### WHAT YOU SHOULD DO
Each entry should be copied as it stands, leaving the pictures behind.

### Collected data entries
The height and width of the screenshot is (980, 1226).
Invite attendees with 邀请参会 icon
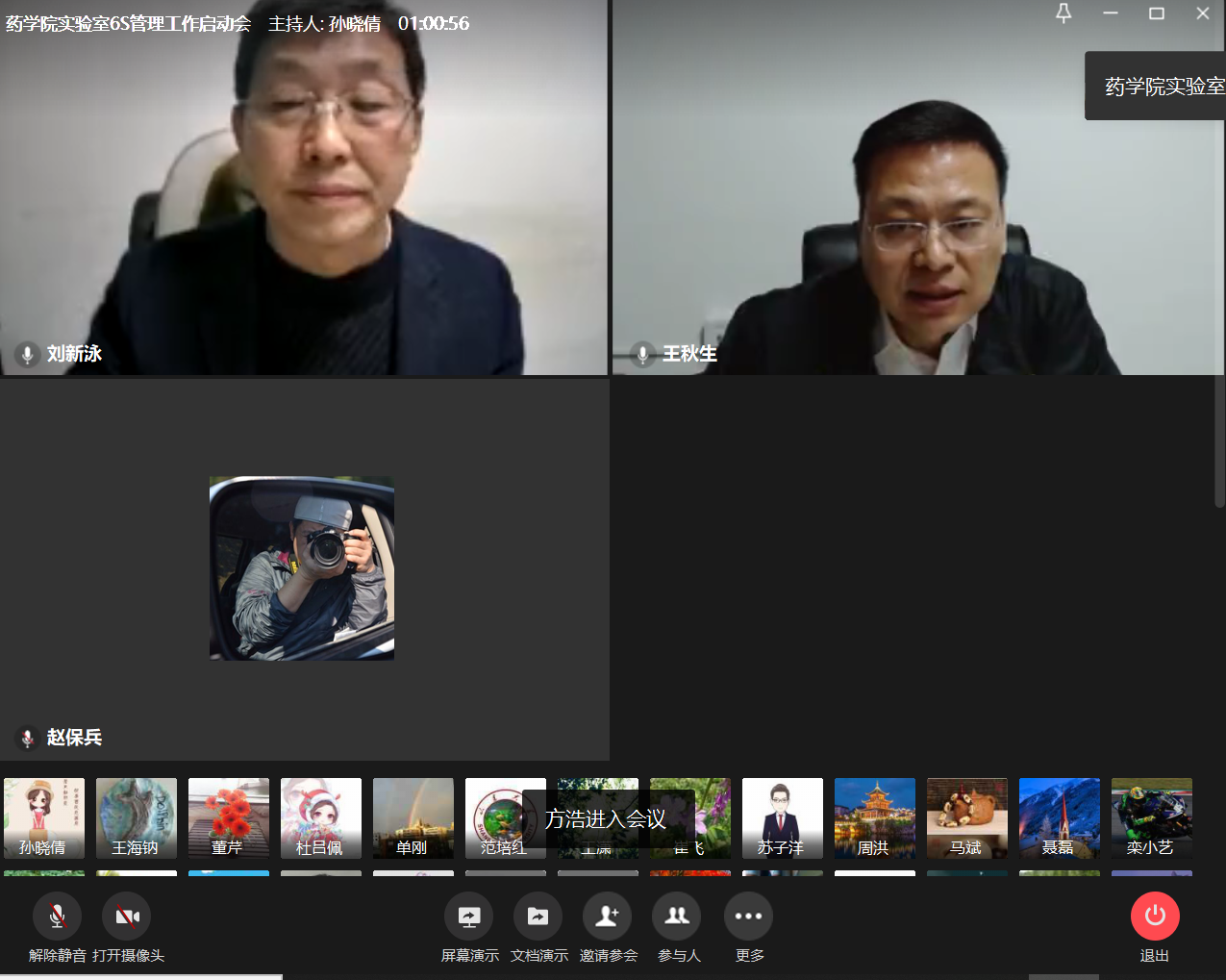(x=608, y=917)
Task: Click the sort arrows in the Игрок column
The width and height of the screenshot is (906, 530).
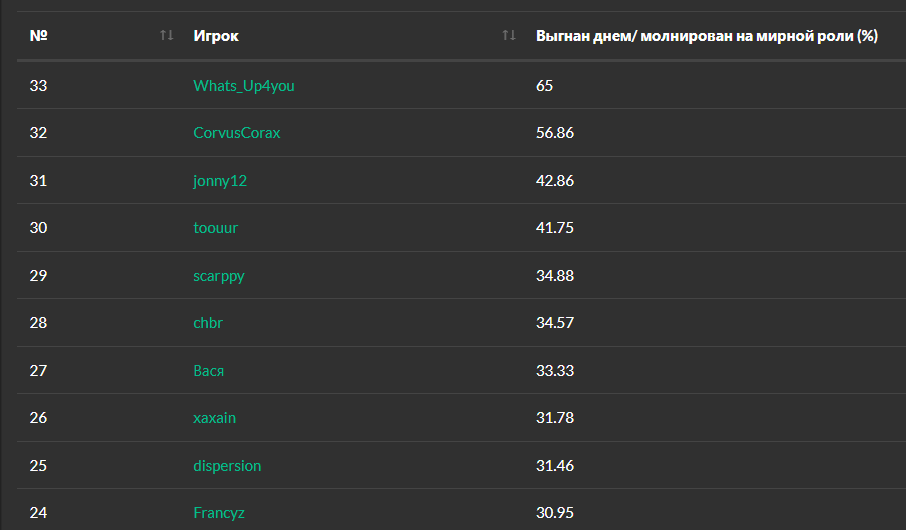Action: coord(509,36)
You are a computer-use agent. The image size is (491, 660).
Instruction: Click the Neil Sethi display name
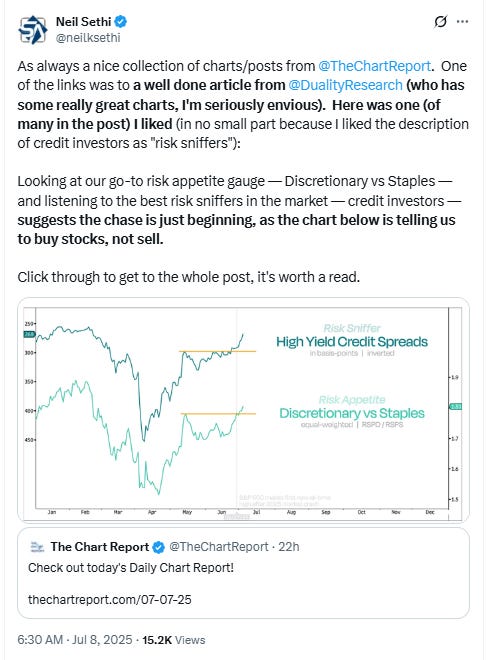pos(84,21)
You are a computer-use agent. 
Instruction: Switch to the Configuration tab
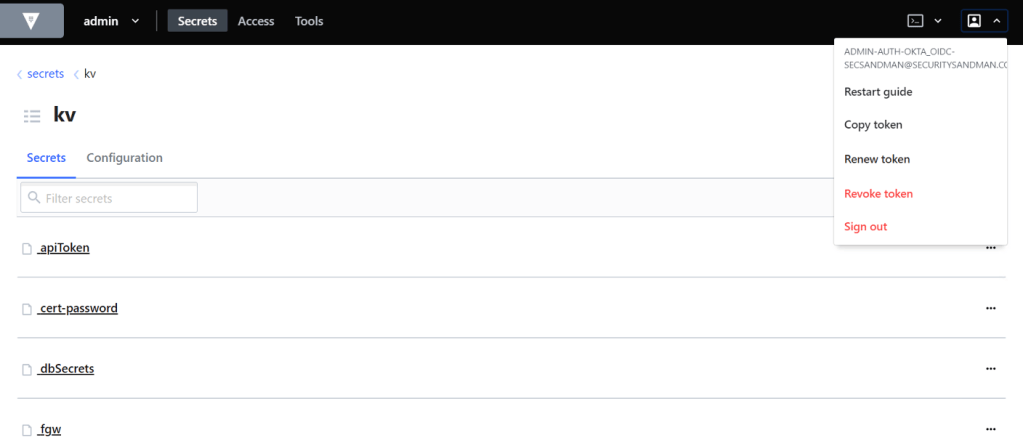coord(124,158)
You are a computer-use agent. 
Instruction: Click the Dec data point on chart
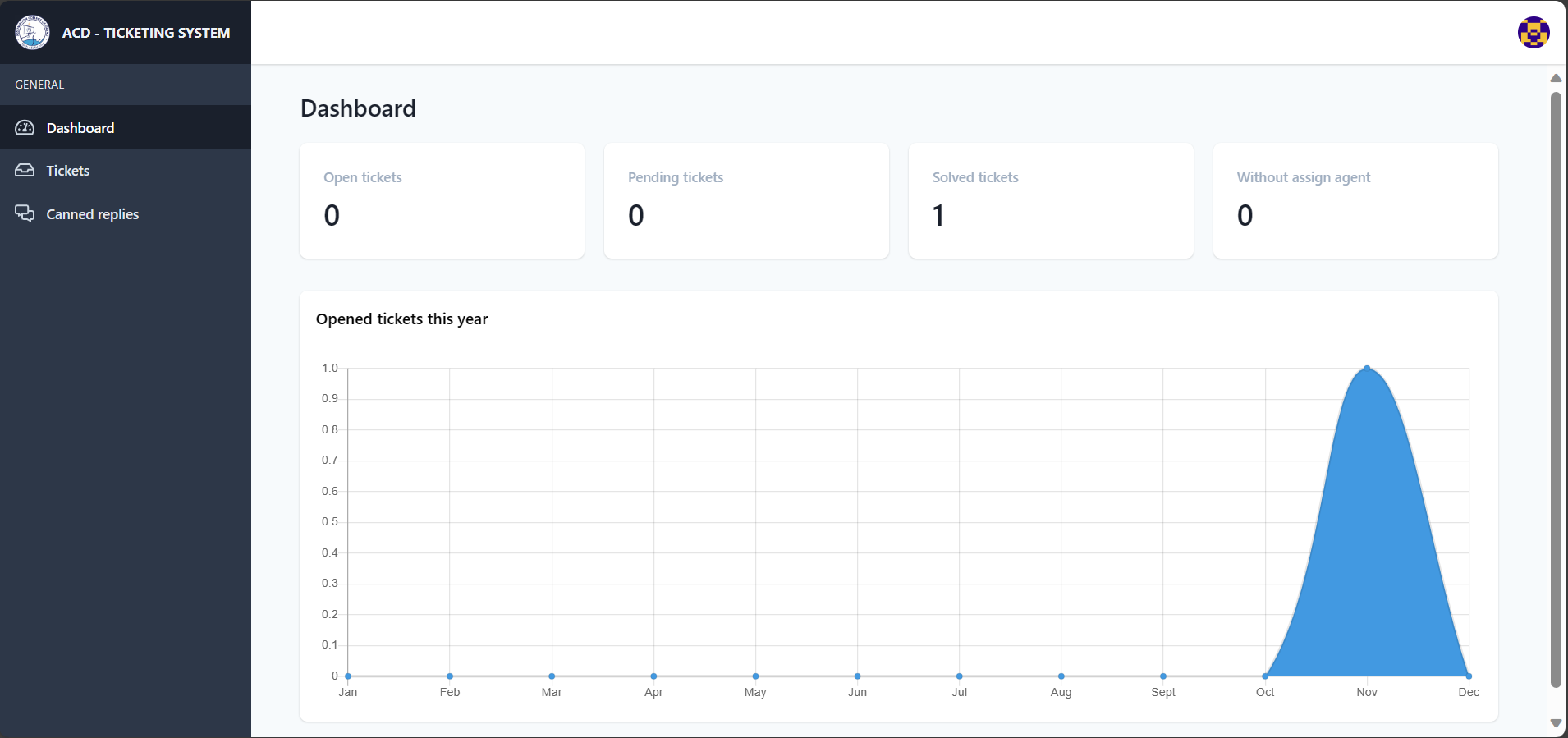(1469, 676)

### ANSWER TO THE EXERCISE
The height and width of the screenshot is (980, 1226).
Invite attendees with 邀请参会 icon
(x=608, y=917)
Task: Click the sort arrows in the Игрок column
The width and height of the screenshot is (906, 530).
Action: coord(509,36)
You are a computer-use agent. The image size is (491, 660).
Instruction: Click the Neil Sethi display name
pos(84,21)
You are a computer-use agent. 
Instruction: Switch to the Configuration tab
coord(124,158)
You are a computer-use agent. 
Instruction: Click the Dec data point on chart
(1469, 676)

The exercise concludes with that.